## [TASK DESCRIPTION]
Each record should be given again exactly as it appears, with no image included.

═══ EXERCISE MATERIAL ═══

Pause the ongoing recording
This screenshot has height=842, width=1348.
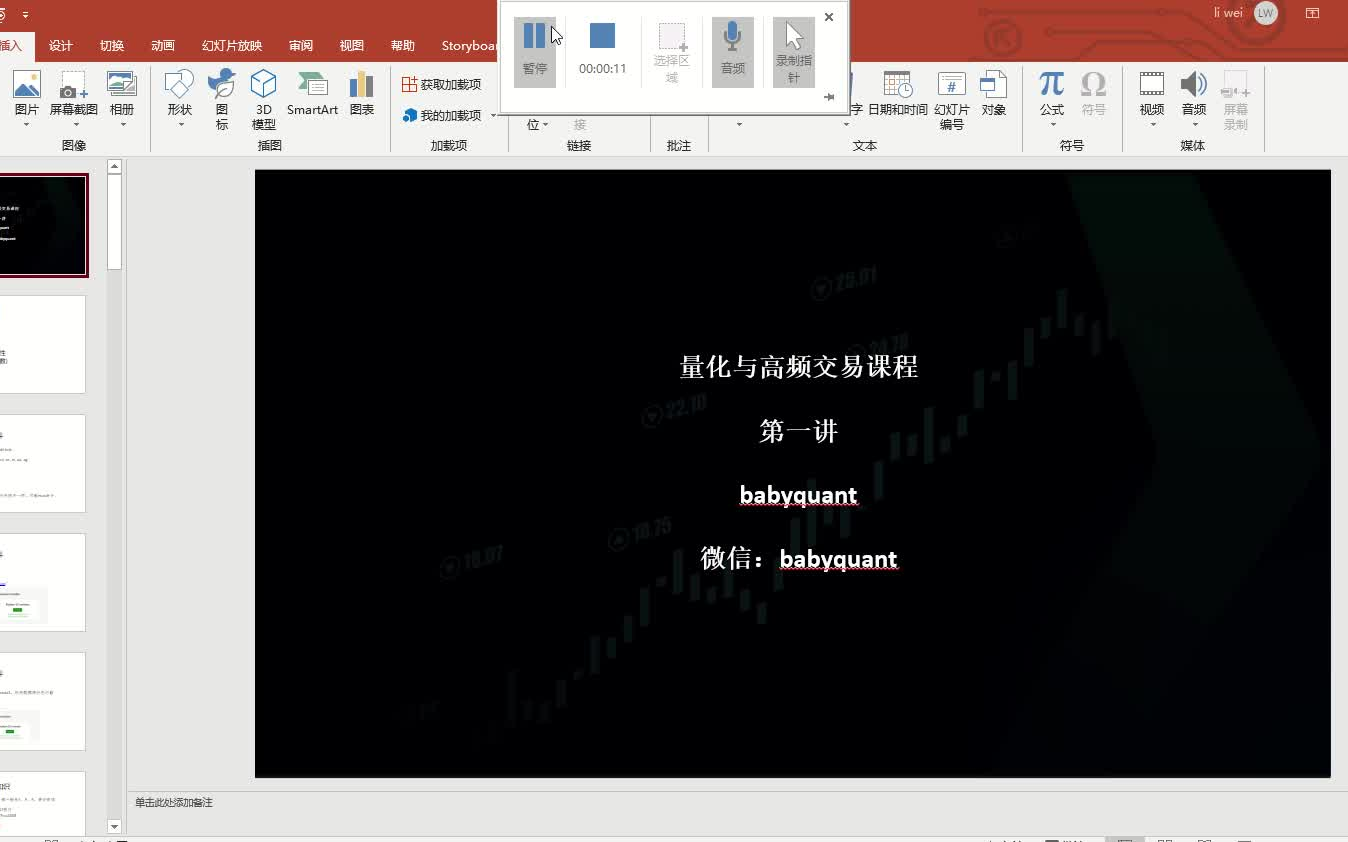click(x=534, y=44)
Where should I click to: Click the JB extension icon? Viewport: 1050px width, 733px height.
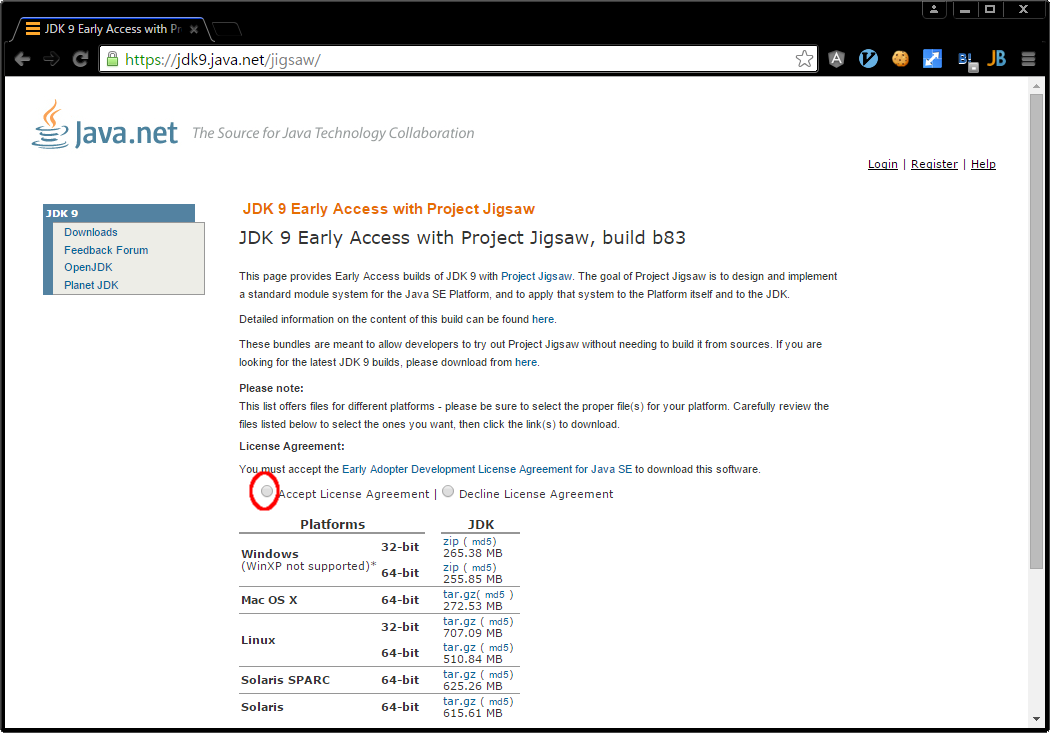click(x=996, y=58)
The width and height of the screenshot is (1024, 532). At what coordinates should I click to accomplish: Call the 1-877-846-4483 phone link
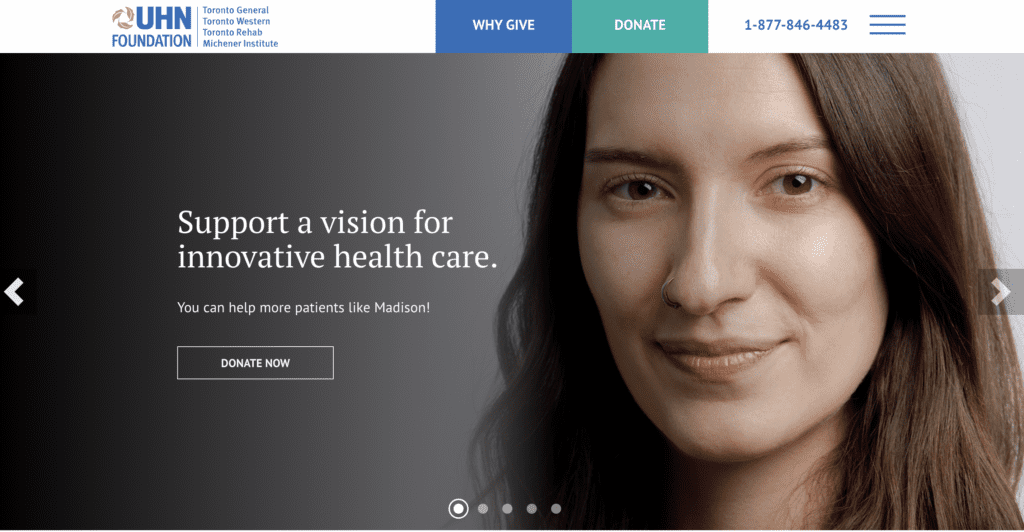pos(795,25)
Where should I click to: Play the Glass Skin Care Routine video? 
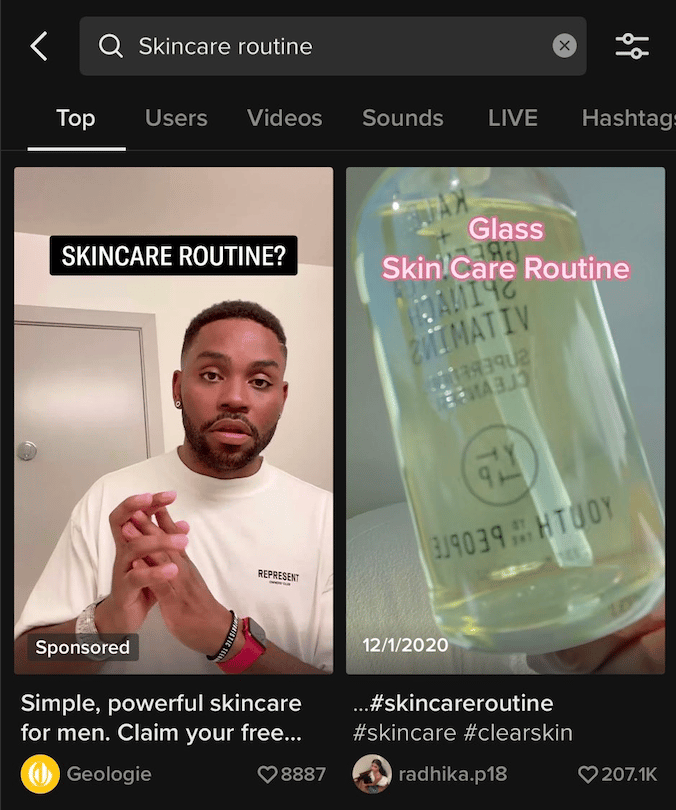[506, 420]
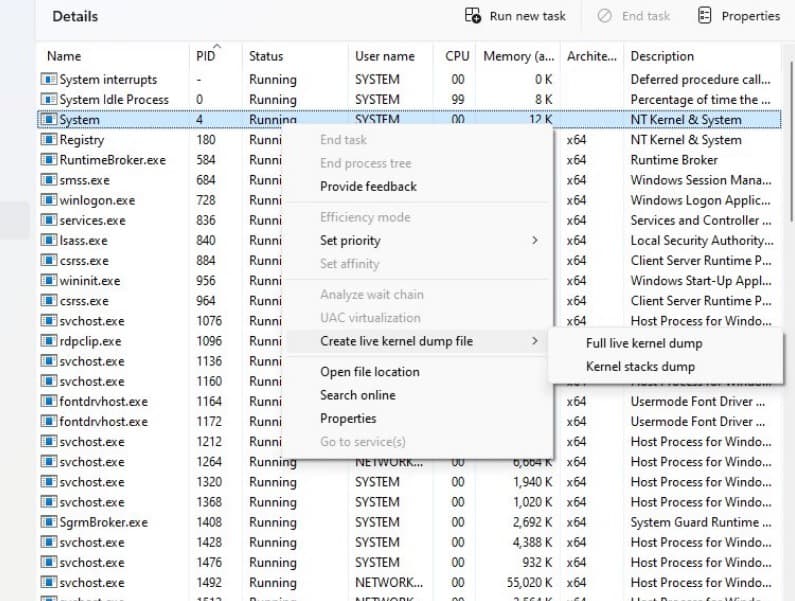Choose Kernel stacks dump option
This screenshot has width=795, height=601.
[640, 367]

═══

## [WRITTEN SOLUTION]
Pause the ongoing recording
This screenshot has height=842, width=1348.
click(x=534, y=44)
Where should I click to: Click the JB extension icon? Viewport: 1050px width, 733px height.
click(x=996, y=58)
The width and height of the screenshot is (1024, 532). At what coordinates should I click to accomplish: Call the 1-877-846-4483 phone link
pos(795,25)
Where should I click to: Play the Glass Skin Care Routine video? 
[506, 420]
Choose Kernel stacks dump option
This screenshot has width=795, height=601.
[640, 367]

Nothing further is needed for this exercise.